▸ **Directions**
The answer should consist of each line below that contains the word "header".
(Extracted material Opens)
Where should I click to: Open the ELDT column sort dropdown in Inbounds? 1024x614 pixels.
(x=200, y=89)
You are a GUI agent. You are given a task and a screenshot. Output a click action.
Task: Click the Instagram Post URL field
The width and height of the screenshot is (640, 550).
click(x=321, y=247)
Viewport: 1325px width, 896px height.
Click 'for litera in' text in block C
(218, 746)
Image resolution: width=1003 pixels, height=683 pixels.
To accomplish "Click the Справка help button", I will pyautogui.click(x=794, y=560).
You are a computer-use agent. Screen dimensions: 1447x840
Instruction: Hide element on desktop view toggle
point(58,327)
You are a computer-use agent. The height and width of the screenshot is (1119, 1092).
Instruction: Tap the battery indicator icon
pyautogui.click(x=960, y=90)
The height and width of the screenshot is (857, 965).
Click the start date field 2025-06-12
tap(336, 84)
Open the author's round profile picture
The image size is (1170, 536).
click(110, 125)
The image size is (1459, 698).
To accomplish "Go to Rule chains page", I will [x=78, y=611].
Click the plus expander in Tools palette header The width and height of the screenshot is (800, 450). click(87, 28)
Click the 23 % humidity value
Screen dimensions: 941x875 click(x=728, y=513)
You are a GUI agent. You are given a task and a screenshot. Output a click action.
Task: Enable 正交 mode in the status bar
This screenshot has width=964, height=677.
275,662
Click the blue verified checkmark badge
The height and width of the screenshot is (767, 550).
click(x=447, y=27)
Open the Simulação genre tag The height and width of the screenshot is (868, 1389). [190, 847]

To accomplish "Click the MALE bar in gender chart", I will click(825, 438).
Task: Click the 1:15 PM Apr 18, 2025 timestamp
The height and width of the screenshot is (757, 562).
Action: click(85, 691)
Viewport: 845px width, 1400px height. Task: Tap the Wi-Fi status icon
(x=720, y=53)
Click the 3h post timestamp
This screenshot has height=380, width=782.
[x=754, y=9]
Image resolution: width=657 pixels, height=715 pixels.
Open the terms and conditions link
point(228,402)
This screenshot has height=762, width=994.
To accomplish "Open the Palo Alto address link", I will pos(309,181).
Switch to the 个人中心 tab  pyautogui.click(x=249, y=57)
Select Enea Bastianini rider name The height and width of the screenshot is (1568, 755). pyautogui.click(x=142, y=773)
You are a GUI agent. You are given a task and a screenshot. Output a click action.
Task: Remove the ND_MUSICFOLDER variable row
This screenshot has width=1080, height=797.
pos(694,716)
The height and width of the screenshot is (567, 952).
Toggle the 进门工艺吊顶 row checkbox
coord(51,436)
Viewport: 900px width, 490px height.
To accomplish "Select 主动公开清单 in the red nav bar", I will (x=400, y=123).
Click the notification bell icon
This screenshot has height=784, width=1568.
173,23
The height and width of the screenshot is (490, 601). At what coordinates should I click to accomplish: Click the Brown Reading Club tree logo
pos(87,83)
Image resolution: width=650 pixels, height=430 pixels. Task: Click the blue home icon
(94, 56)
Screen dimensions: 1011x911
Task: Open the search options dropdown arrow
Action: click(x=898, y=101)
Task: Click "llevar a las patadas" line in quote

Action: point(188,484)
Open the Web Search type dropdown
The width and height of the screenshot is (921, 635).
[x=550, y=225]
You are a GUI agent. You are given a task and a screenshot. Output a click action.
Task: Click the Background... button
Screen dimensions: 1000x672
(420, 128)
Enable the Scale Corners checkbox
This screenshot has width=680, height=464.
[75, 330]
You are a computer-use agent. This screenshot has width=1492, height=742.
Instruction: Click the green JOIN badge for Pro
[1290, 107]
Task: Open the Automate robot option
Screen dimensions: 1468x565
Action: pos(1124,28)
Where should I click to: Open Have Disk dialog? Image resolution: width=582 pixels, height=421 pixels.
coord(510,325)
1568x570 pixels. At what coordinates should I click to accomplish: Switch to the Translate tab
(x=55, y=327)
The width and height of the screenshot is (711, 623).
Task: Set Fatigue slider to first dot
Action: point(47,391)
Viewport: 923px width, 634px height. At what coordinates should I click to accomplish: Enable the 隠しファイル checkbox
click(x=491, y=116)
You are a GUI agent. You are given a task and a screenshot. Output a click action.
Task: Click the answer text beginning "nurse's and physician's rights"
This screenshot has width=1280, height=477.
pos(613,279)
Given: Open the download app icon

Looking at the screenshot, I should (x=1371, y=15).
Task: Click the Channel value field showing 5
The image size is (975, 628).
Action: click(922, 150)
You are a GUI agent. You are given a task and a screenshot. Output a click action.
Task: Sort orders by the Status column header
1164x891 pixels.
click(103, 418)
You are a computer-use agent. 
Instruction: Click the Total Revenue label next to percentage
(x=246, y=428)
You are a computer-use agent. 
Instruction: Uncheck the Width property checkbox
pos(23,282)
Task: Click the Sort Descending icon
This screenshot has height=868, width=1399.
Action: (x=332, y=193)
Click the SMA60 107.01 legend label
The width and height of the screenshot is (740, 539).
(Extracted material Closes)
▸ **Exercise solution**
Click the plus expander in Tools palette header The width and height of the screenshot is (800, 450). click(87, 28)
Task: Sort orders by the Status column header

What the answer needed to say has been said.